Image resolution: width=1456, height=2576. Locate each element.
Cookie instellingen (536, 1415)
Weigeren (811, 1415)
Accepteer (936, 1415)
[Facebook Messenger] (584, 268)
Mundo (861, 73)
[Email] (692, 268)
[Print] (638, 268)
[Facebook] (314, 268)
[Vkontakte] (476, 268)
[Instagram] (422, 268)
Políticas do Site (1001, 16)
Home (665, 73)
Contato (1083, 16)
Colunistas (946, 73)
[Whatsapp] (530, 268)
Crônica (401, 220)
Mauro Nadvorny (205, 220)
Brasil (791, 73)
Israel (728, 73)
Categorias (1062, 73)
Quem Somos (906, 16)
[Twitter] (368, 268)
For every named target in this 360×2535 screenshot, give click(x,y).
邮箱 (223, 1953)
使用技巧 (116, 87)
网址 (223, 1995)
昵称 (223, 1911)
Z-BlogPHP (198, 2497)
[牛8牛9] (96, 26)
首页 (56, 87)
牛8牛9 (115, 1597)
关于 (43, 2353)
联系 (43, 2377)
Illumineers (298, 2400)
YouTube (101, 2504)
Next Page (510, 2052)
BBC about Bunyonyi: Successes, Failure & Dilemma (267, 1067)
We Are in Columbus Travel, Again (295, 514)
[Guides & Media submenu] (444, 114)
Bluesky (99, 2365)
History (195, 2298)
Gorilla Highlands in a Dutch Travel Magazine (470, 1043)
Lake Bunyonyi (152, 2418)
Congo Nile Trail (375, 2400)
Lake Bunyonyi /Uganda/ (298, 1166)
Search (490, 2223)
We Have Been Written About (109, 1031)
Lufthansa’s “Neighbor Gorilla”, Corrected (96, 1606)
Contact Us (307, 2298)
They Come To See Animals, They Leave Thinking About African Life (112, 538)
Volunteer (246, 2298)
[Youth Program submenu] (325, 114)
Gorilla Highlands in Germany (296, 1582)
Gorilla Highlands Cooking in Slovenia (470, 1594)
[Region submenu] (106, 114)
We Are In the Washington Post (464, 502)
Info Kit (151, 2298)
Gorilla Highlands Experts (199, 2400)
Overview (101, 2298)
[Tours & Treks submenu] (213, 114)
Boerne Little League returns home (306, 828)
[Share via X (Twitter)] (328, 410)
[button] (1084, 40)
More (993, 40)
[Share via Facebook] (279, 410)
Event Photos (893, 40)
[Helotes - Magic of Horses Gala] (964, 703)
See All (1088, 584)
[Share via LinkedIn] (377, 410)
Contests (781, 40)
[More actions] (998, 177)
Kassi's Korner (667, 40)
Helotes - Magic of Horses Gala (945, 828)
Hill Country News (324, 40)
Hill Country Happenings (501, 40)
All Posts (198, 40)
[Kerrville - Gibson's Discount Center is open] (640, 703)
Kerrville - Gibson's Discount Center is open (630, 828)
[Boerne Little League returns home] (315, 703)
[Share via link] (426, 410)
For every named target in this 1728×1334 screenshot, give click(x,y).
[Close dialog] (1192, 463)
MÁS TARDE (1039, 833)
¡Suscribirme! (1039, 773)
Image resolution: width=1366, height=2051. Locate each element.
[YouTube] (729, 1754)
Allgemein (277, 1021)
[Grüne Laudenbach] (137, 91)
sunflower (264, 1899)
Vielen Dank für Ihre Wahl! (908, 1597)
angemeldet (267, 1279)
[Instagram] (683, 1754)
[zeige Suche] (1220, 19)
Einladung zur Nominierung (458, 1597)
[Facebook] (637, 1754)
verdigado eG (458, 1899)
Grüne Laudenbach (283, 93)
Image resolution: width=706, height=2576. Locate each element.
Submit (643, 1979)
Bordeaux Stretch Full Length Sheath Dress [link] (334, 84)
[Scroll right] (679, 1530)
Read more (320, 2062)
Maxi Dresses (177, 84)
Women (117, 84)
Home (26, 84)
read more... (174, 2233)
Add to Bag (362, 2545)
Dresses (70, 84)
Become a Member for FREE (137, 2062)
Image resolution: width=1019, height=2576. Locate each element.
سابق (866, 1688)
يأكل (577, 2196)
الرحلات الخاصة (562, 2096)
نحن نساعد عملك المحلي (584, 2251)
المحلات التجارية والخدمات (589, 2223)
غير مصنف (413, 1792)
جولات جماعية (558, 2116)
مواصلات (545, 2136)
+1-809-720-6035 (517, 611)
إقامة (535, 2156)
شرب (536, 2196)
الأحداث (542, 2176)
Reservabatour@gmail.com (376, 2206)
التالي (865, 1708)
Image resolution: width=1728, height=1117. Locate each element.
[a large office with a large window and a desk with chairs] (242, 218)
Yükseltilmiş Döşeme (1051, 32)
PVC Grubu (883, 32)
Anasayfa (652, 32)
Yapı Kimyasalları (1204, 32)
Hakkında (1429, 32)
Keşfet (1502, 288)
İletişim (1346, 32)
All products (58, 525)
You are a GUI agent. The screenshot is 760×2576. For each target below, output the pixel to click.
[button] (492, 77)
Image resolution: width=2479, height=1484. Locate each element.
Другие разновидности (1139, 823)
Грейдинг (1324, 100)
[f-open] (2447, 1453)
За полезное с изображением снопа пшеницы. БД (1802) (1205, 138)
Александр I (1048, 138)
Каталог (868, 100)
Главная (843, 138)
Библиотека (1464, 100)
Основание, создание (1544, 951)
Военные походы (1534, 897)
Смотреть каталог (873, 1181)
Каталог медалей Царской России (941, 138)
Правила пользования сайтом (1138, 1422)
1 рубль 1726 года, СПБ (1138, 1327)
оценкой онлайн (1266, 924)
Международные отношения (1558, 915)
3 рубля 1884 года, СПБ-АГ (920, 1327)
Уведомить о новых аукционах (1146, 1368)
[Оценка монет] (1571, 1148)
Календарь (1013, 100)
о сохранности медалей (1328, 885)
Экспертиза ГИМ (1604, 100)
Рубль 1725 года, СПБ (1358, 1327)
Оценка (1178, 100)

-- WHAT YOU WILL DO --
From the data above, work out how many lines contain the string "Gibson" and reply with only the number.

-- ANSWER BOX --
2